■ **Exercise inputs**
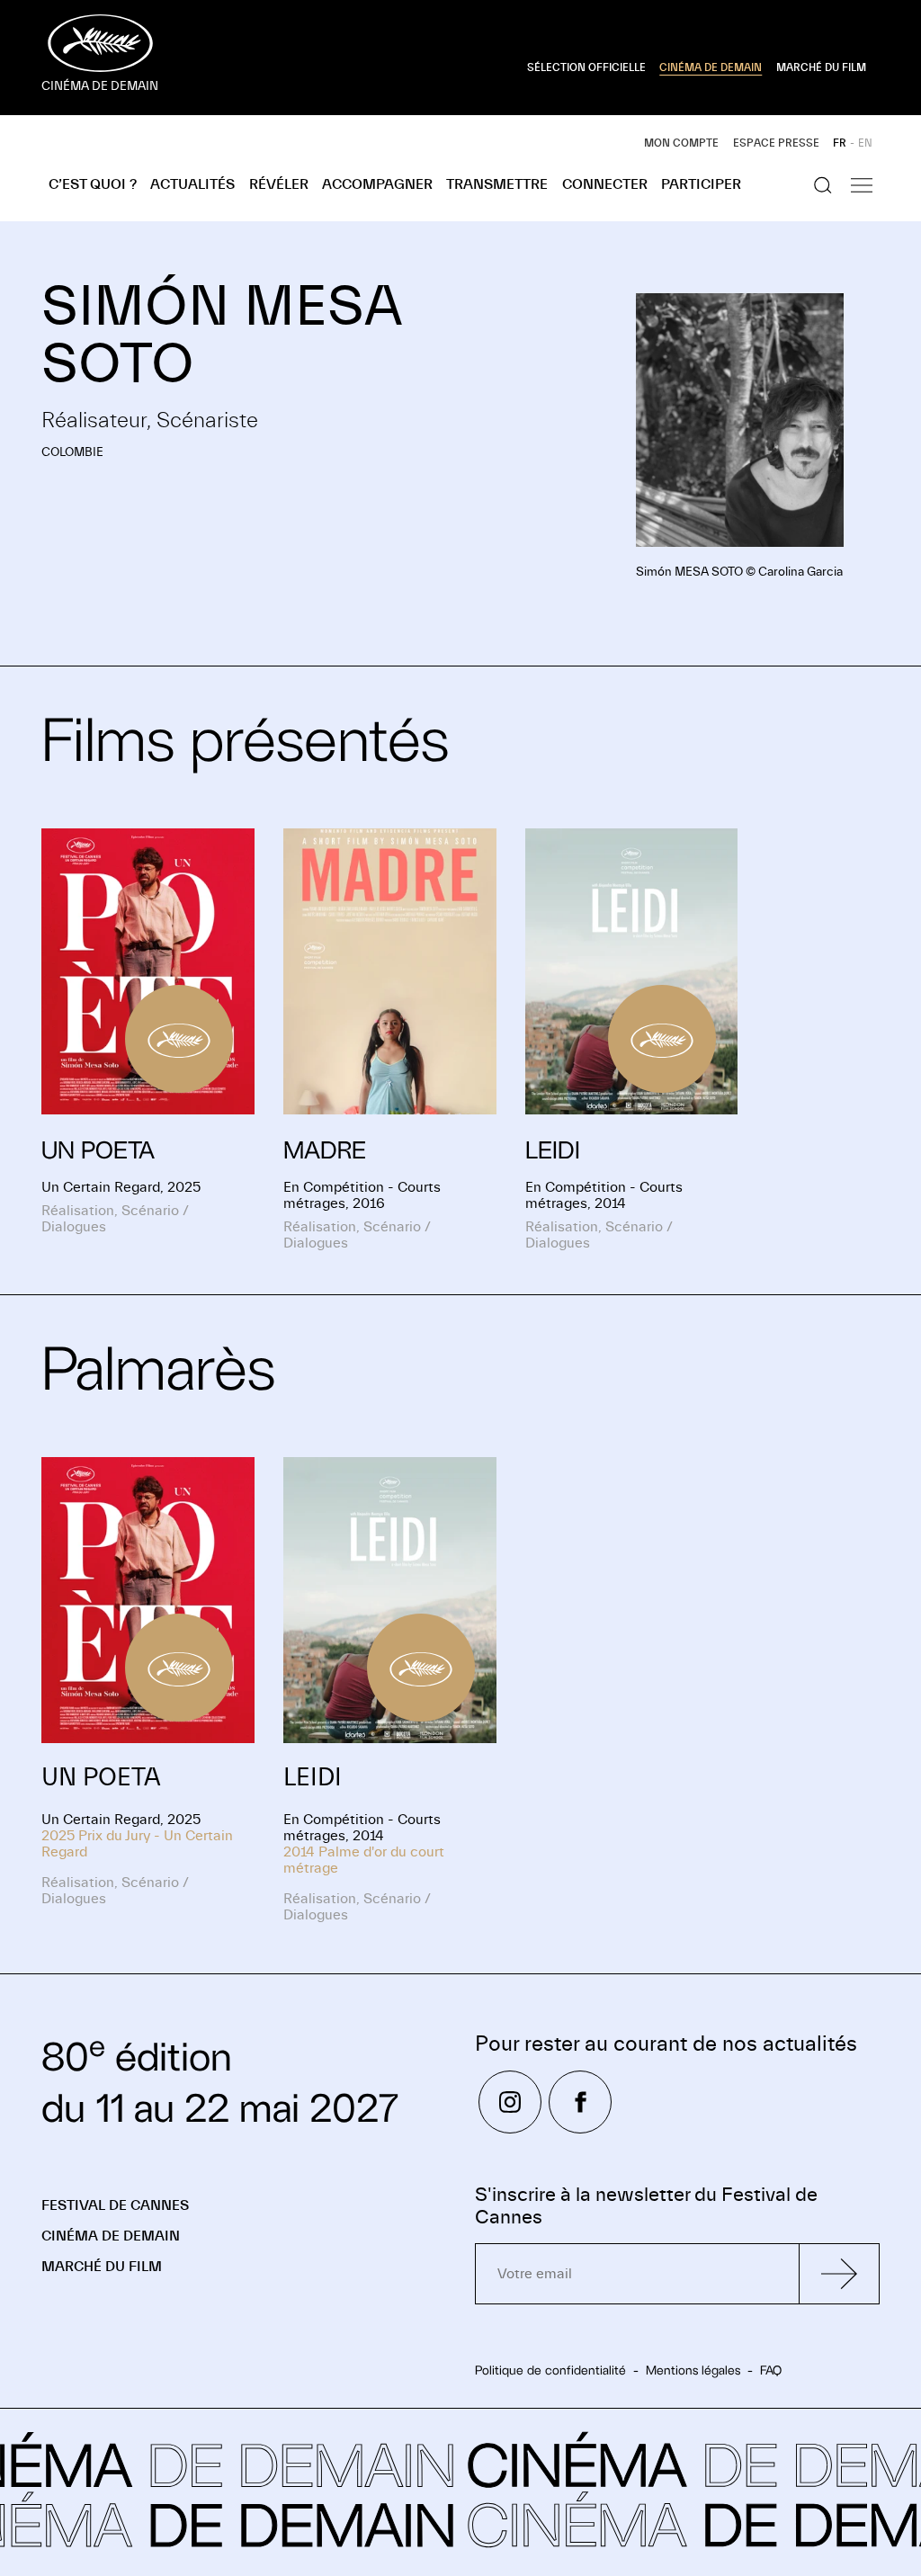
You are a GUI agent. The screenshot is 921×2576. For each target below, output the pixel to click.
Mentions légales (693, 2370)
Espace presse (776, 143)
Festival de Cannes (115, 2205)
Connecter (605, 184)
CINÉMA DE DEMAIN (710, 67)
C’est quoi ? (93, 184)
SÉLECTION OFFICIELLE (586, 67)
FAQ (771, 2370)
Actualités (192, 184)
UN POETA (101, 1777)
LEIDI (312, 1777)
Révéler (278, 184)
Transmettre (497, 184)
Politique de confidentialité (550, 2370)
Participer (701, 184)
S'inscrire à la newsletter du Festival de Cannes (646, 2206)
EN (865, 143)
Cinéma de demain (110, 2236)
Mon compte (681, 143)
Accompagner (377, 184)
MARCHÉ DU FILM (821, 67)
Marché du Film (101, 2266)
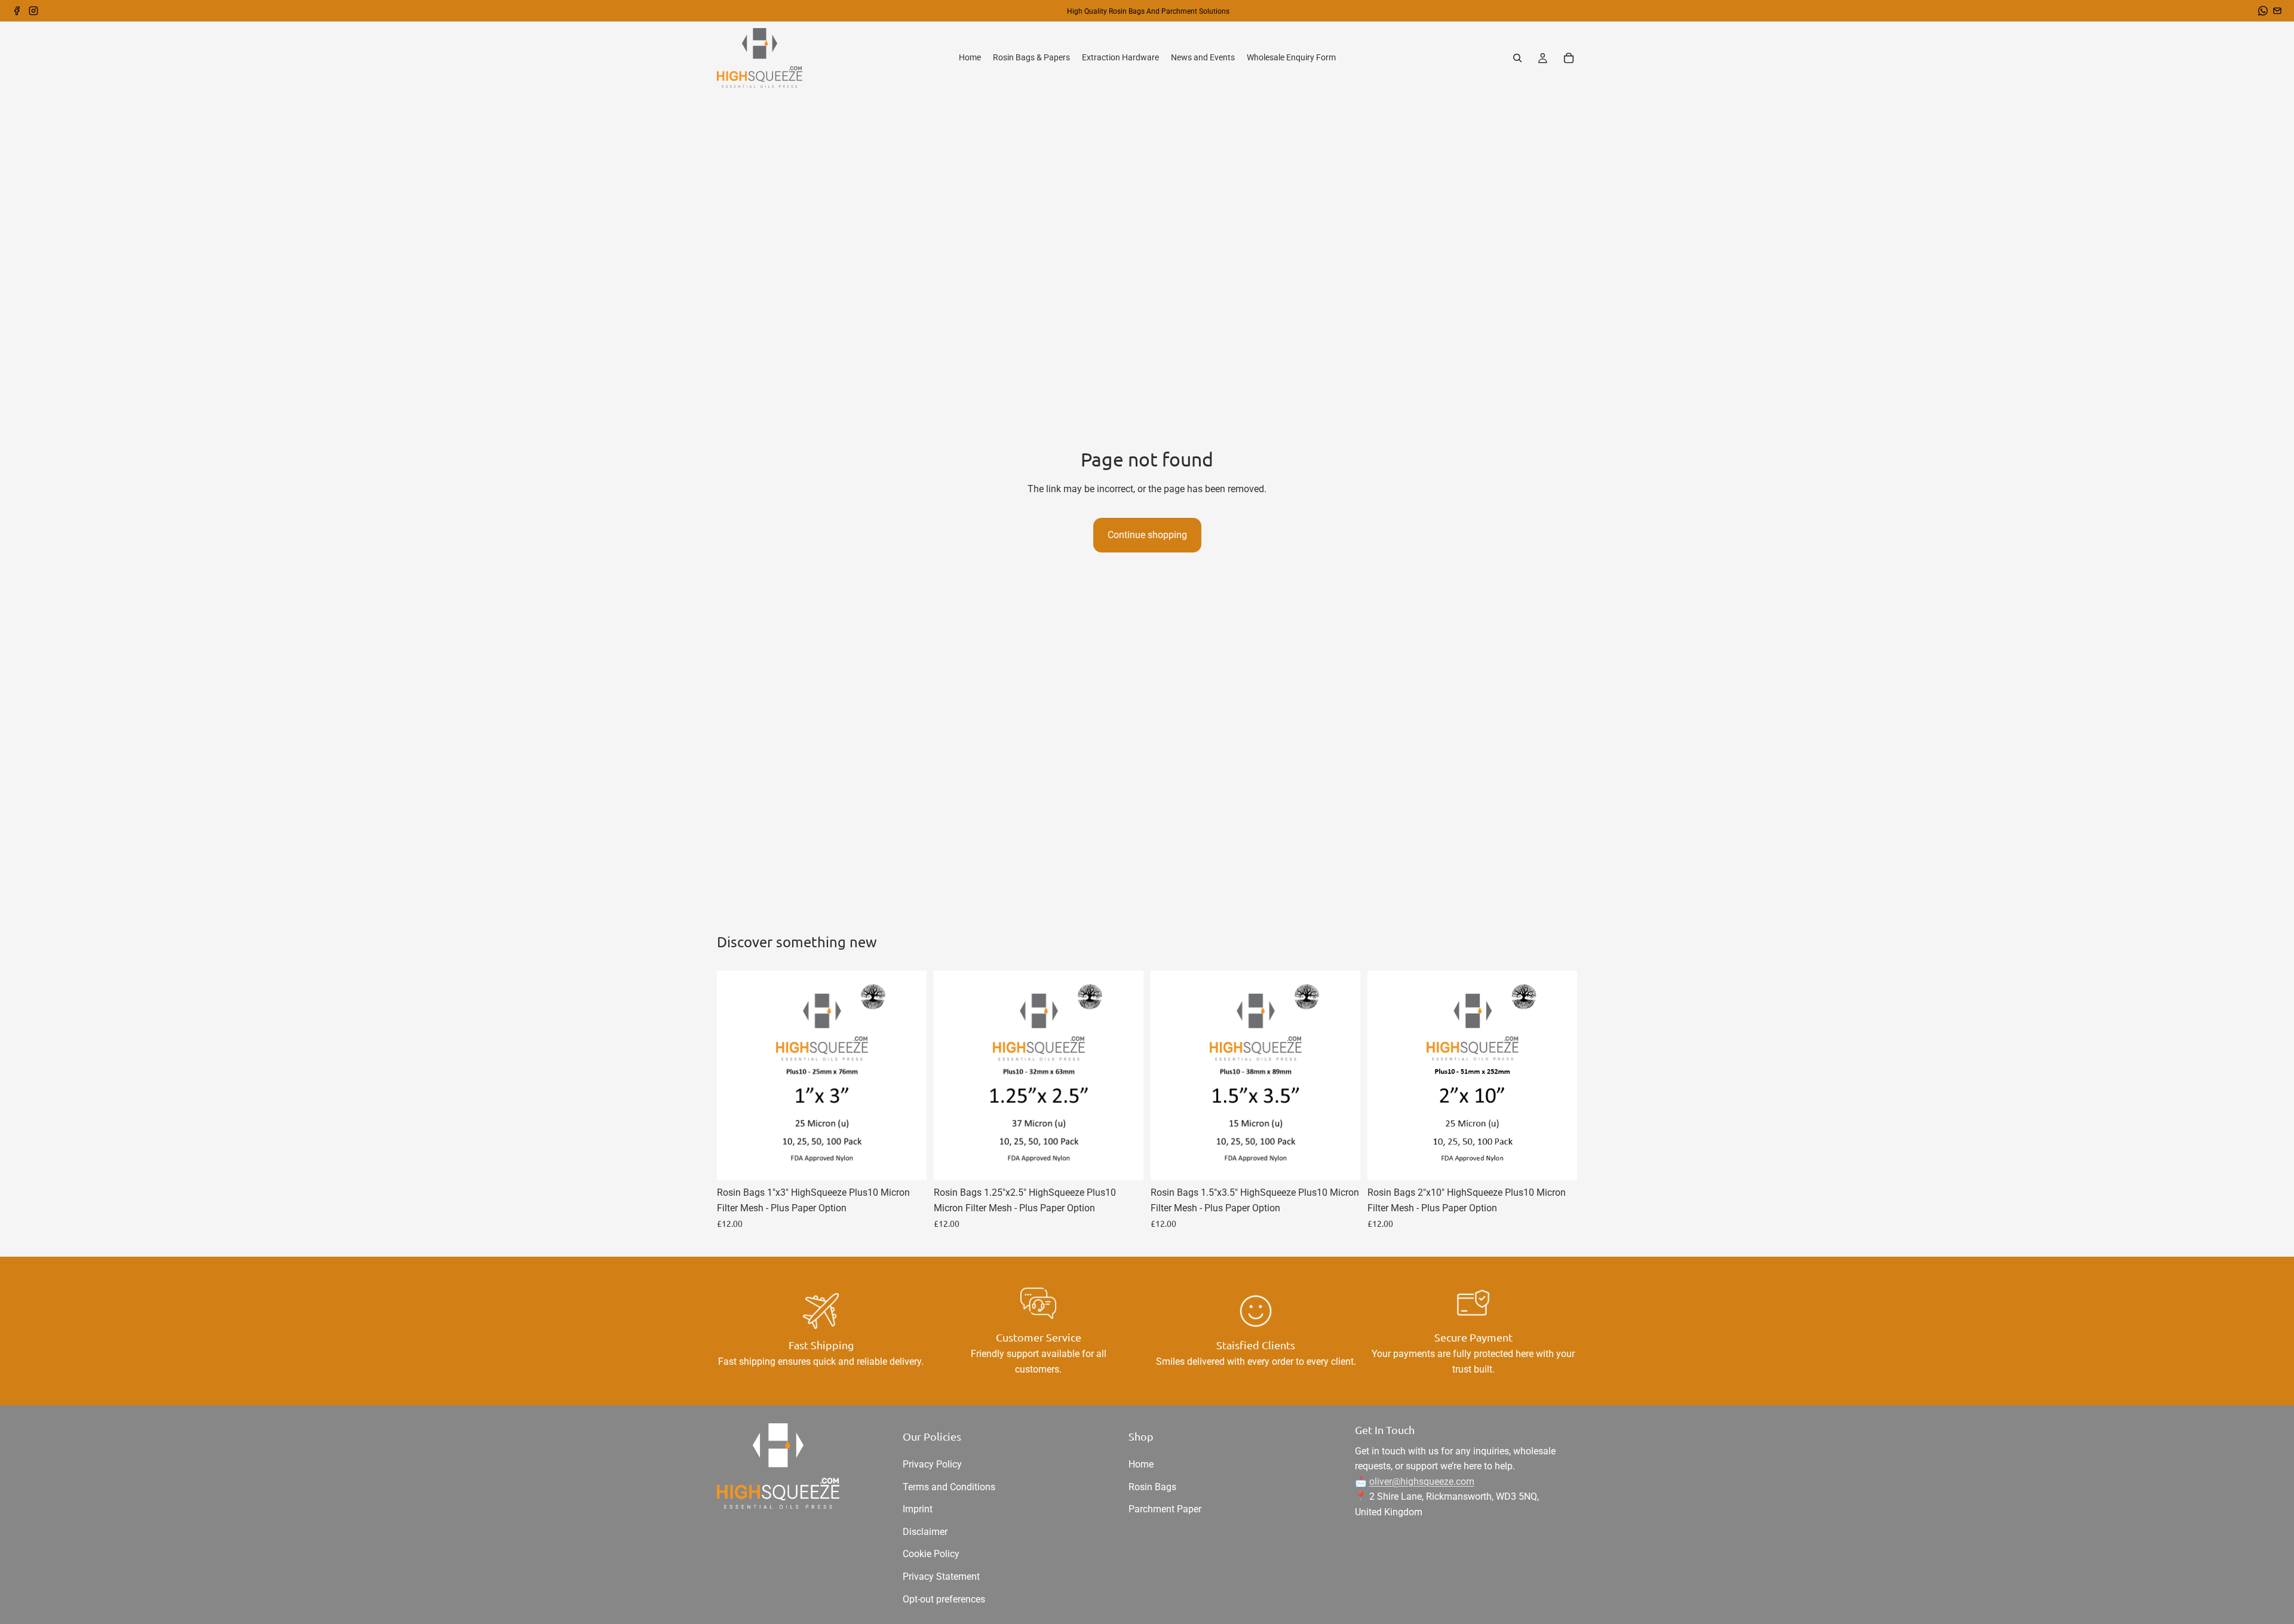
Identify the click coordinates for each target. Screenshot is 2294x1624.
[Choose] (908, 1162)
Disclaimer (925, 1531)
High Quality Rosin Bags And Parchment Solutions (1148, 11)
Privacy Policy (932, 1464)
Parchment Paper (1164, 1509)
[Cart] (1569, 58)
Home (1141, 1464)
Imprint (918, 1509)
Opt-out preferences (944, 1599)
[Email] (2277, 11)
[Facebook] (17, 11)
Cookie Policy (931, 1554)
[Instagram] (33, 11)
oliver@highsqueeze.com (1421, 1481)
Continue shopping (1147, 535)
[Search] (1517, 58)
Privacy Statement (941, 1576)
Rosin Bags (1152, 1487)
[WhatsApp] (2263, 11)
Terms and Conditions (949, 1487)
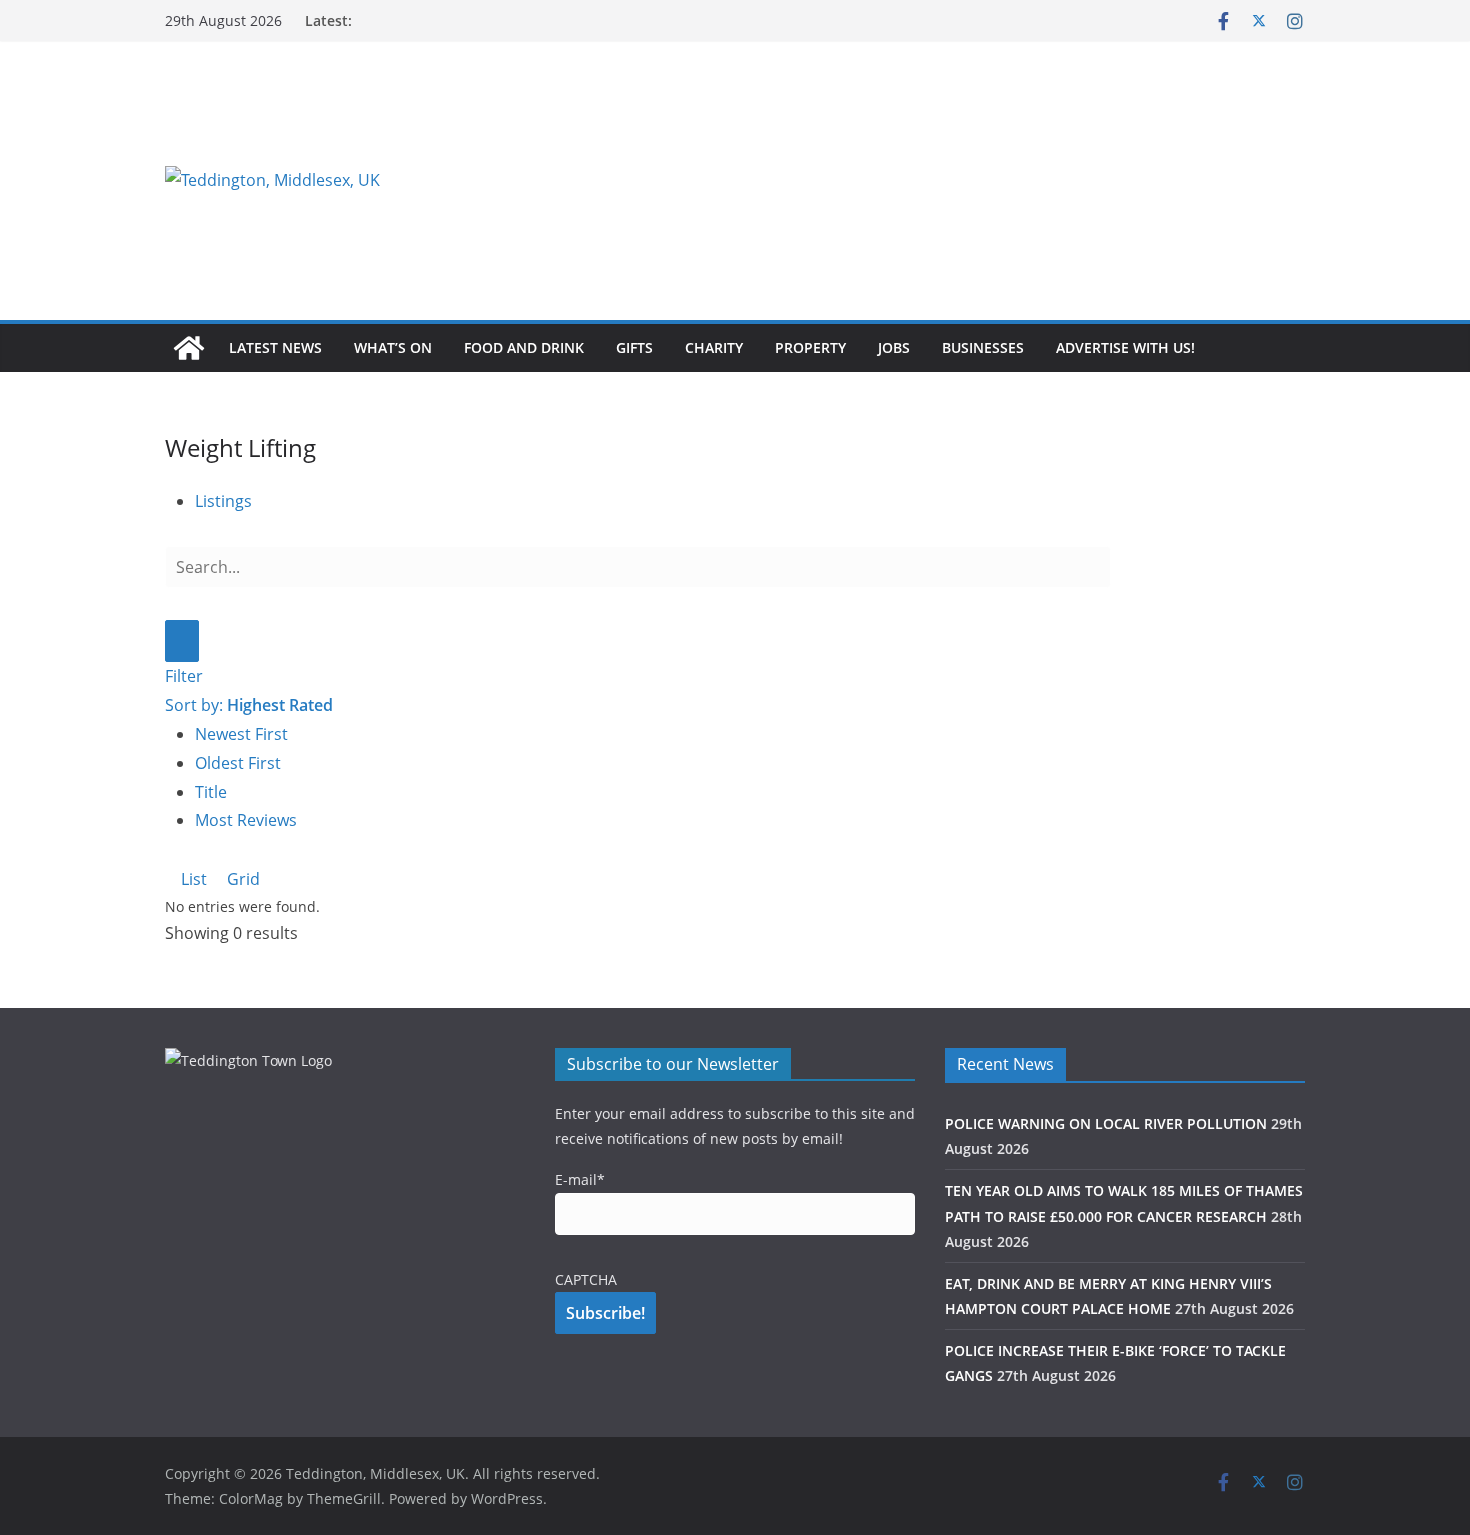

■ **What you have to do**
The answer should contain only the lines from the one with "[Instagram] (33, 11)" through the last line of the material, given word for word and without pictures.

■ **Result of the exercise**
[Instagram] (33, 11)
oliver@highsqueeze.com (1421, 1481)
Continue shopping (1147, 535)
[Search] (1517, 58)
Privacy Statement (941, 1576)
Rosin Bags (1152, 1487)
[WhatsApp] (2263, 11)
Terms and Conditions (949, 1487)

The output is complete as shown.